THE REQUEST: Rewrite the data as a Markdown table with the columns Row and Line. Start with the line containing "Select the highlighted second carousel dot" and go through the line containing "pyautogui.click(x=368, y=347)", including both, leaving out any blank lines.

EXTRACTED INFORMATION:
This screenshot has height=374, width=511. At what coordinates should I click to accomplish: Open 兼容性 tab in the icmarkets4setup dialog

...

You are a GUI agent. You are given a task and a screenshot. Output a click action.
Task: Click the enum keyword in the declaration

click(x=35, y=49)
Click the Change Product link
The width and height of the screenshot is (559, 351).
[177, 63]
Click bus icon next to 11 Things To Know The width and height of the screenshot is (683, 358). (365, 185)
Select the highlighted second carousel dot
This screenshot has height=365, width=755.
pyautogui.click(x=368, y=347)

PROBLEM SOLUTION:
| Row | Line |
|---|---|
| 1 | Select the highlighted second carousel dot |
| 2 | This screenshot has height=365, width=755. |
| 3 | pyautogui.click(x=368, y=347) |